Finally, let us turn to consciousness. According to standard materialistic doctrine, consciousness, like spacetime before the invention of general relativity, plays a secondary, subservient role, being considered just a function of matter and a tool for the description of the truly existing material world. Let us remember, though, that our knowledge of the world begins with perceptions, not with matter. I know for sure that my pain exists, my “green” exists, and my “sweet” exists. I do not need any proof of their existence, because these events are a part of me; everything else is a theory. Later we find out that our perceptions obey some laws, which can be most conveniently formulated if we assume that there is some underlying reality beyond our perceptions. This model of the material world obeying laws of physics is so successful that we too readily forget our starting point and come to think that matter is the only reality, and that perceptions are only helpful for its description. This assumption is almost as natural (and maybe as false) as our previous assumption that space is only a mathematical tool for the description of matter. In fact, we are replacing the reality of our feelings with a successful theory of an independently existing material world. And the theory is so successful that we almost never think about its limitations until we are forced to address those deep issues which do not fit into our model of reality.

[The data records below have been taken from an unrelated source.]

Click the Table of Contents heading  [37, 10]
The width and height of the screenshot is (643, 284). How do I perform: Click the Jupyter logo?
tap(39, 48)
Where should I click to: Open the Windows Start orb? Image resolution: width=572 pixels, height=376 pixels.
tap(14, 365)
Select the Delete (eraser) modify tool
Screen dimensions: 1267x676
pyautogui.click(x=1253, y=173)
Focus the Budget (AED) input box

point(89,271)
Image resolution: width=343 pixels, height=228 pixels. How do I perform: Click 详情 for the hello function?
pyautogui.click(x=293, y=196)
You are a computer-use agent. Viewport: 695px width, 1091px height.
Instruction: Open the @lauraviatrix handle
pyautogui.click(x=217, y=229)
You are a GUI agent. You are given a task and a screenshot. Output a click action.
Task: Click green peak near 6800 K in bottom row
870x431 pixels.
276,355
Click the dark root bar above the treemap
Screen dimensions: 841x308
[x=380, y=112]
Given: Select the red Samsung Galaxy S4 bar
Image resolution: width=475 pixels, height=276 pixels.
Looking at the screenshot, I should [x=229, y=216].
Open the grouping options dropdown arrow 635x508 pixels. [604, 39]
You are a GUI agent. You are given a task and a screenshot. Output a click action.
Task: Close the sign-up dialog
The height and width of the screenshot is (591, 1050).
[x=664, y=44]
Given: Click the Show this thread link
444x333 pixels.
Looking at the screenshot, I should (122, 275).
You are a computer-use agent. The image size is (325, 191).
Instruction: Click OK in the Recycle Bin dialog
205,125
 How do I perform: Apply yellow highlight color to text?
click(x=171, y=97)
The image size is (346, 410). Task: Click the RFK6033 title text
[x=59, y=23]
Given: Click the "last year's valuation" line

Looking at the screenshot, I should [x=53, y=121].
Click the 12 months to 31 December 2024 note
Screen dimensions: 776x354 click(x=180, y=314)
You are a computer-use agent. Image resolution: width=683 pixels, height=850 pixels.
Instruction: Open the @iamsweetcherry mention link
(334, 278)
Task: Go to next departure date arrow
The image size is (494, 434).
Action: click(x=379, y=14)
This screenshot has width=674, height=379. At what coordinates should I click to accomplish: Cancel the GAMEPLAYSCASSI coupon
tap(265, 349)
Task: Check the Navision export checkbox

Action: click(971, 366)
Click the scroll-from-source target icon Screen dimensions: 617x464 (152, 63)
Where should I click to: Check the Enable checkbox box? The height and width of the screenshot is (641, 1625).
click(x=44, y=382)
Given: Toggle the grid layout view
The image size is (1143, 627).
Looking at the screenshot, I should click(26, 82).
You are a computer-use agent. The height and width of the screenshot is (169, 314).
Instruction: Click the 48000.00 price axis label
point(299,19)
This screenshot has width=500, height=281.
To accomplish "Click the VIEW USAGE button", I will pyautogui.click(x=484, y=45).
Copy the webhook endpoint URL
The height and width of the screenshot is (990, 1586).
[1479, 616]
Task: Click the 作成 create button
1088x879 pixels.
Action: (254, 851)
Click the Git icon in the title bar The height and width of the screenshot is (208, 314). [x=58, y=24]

It is certainly possible that nothing similar to the modification and generalization of the concept of spacetime will occur with the concept of consciousness in the coming decades. But the thrust of research in quantum cosmology has taught us that the mere statement of a problem which might at first glance seem entirely metaphysical can sometimes, upon further reflection, take on real meaning and become highly significant for the further development of science. At this point, I would like to take a certain risk and formulate several questions for which we do not yet have any answers.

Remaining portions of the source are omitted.